━━ MATERIAL SHOWN

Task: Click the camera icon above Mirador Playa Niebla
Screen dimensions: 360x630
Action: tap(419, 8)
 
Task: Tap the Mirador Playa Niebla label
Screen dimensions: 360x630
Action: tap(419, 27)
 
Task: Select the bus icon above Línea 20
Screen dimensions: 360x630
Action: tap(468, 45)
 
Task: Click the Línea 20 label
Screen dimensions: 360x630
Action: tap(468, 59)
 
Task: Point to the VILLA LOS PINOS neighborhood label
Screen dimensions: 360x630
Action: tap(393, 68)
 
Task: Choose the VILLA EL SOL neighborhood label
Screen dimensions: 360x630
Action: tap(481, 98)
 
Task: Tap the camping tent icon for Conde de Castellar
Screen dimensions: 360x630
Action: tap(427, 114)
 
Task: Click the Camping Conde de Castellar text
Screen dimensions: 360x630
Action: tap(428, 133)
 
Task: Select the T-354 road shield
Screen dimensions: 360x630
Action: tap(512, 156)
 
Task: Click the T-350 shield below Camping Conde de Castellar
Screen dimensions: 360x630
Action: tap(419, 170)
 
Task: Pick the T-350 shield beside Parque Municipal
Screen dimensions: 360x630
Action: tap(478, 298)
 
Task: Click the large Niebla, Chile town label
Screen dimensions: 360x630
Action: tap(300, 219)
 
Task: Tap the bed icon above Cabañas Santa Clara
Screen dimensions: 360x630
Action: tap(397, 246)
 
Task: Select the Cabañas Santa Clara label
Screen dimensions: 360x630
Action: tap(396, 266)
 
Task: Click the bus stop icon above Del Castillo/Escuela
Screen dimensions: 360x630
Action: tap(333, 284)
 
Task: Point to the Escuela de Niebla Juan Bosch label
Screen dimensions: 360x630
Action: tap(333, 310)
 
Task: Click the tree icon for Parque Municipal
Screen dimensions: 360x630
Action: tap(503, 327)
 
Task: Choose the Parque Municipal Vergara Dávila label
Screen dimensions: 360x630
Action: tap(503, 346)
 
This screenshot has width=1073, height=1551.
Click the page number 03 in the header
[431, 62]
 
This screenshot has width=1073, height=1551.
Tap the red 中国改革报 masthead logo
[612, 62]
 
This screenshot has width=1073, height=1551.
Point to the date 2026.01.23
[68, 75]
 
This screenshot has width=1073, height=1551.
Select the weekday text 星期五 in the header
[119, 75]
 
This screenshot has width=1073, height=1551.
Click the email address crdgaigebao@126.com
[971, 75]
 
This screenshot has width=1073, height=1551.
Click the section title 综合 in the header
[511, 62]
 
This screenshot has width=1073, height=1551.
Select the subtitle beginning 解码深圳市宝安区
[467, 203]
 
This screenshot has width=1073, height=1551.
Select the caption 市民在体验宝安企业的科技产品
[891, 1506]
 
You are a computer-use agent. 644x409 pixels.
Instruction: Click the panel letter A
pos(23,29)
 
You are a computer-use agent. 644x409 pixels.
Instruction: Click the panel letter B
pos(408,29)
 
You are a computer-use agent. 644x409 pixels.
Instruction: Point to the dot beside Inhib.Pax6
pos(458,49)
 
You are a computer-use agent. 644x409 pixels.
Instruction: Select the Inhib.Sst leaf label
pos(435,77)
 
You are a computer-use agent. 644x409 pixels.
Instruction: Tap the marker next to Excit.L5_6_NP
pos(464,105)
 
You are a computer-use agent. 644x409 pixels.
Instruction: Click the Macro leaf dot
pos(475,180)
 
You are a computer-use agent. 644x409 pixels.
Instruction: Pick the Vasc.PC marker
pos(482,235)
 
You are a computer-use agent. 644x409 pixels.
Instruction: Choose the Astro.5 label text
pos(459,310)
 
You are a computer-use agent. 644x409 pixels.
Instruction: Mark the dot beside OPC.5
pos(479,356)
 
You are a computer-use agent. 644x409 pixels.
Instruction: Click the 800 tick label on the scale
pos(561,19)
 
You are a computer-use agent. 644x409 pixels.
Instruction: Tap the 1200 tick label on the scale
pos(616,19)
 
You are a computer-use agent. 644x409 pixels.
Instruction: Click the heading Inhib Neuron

━━━━

* WORK TO BE COMPLETED *
Starting at the beginning of the rows and ending at the line containing "Action: tap(468, 59)", give those lines again with each "label" renamed to "caption" and everything else unchanged.

* FINISHED EXERCISE *
Task: Click the camera icon above Mirador Playa Niebla
Screen dimensions: 360x630
Action: tap(419, 8)
 
Task: Tap the Mirador Playa Niebla caption
Screen dimensions: 360x630
Action: tap(419, 27)
 
Task: Select the bus icon above Línea 20
Screen dimensions: 360x630
Action: tap(468, 45)
 
Task: Click the Línea 20 caption
Screen dimensions: 360x630
Action: tap(468, 59)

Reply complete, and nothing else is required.